Friday, July 11, 2008
A ‘Nation of Whiners’ Phil Gramm
July 11, 2008
McCain Adviser Refers to ‘Nation of Whiners’
By MICHAEL COOPER
BELLEVILLE, Mich. — Senator John McCain has spent the week trying to tell people that he feels their economic pain. So it was more than a little unhelpful when one of his top economic advisers was quoted Thursday as saying that the United States was only in a “mental recession” and that it had become a “nation of whiners.”
The adviser, former Senator Phil Gramm, Republican of Texas, sought to clarify his remarks Thursday by saying he had been referring only to some of the nation’s leaders.
But it was too late to keep from complicating things for Mr. McCain, who has been trying to strike a more empathetic tone after sometimes struggling to maintain a balance between displays of optimism about the nation’s future and demonstrating an understanding of Americans’ economic hardships.
Senator Barack Obama, noting that Mr. McCain had previously said an expansion of offshore oil drilling might have a “psychological” benefit for the country, seized on Mr. Gramm’s remarks, made in an interview with The Washington Times.
“You know, America already has one Dr. Phil,” Mr. Obama said at a campaign stop in Fairfax, Va. “When it comes to the economy, we don’t need another.”
Mr. McCain himself repudiated Mr. Gramm’s comments.
“The person here in Michigan that just lost his job isn’t suffering a mental recession,” he told reporters after a town-hall-style meeting at a factory in this city west of Detroit.
And when he was asked whether Mr. Gramm — McCain campaign co-chairman, UBS Investment Bank vice chairman and former economics professor — might serve as treasury secretary in a McCain administration, the candidate replied with a flash of his sometimes tart humor.
“I think Senator Gramm would be in serious consideration for ambassador to Belarus,” he said, “although I’m not sure the citizens of Minsk would welcome that.”
Mr. McCain has been spending the week in Rust Belt states like Pennsylvania, Ohio and Michigan pushing his economic proposals and trying to show a grasp of workers’ financial struggles.
During the gathering here Thursday, held at Bayloff Stamped Products, which provides metal components to car manufacturers, he tried to fend off the skepticism of some Michigan workers about his support for free trade and said more than half a dozen times that people were “hurting.”
“America is hurting today,” he said. “Michigan is hurting today. The automotive industry is hurting. And we’ve got big problems, and we’ve got big challenges.”
Questioned about manufacturers’ moving their plants elsewhere because of free trade, he replied, “I have to tell you — and I know that it’s not popular — I do believe in the overall benefits of free trade.”
In recent months Mr.
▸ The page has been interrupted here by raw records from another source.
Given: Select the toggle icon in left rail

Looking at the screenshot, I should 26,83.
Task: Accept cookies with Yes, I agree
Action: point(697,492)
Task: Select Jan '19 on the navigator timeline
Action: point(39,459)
McCain has recalibrated the way he talks about the economy, often noting that it does not matter whether the technical definition of a recession has been met, given that so many people feel as if they are in one. The tone is in contrast with the one he struck during the primaries, when he sometimes placed more emphasis on optimism.
His struggle to find a balance was on vivid display at a Republican debate in January, when he was asked whether the country was better off now than it was eight years ago.
“I think you could argue that Americans over all are better off,” he replied, “because we have had a pretty good, prosperous time with low unemployment and low inflation, and a lot of good things have happened, a lot of jobs have been created.” Then he added: “But let’s have some straight talk. Things are tough right now.”
At the factory gathering Thursday, Mr. McCain repeated a statement that was used against him to great effect in the Michigan primary, which he lost to Mitt Romney.
“I’ll look at you in the eye again and I’ll tell you that there are some jobs that won’t come back,” he said.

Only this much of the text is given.